------ Records provided
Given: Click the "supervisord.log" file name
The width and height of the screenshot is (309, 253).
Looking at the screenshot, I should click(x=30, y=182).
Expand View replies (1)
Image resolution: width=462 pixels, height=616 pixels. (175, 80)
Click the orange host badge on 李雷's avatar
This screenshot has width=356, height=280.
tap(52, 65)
------------
Retype the whole listing without changing anything.

:: Exercise result ::
Given: Click the "supervisord.log" file name
The width and height of the screenshot is (309, 253).
Looking at the screenshot, I should click(x=30, y=182).
Expand View replies (1)
Image resolution: width=462 pixels, height=616 pixels. (175, 80)
Click the orange host badge on 李雷's avatar
This screenshot has width=356, height=280.
tap(52, 65)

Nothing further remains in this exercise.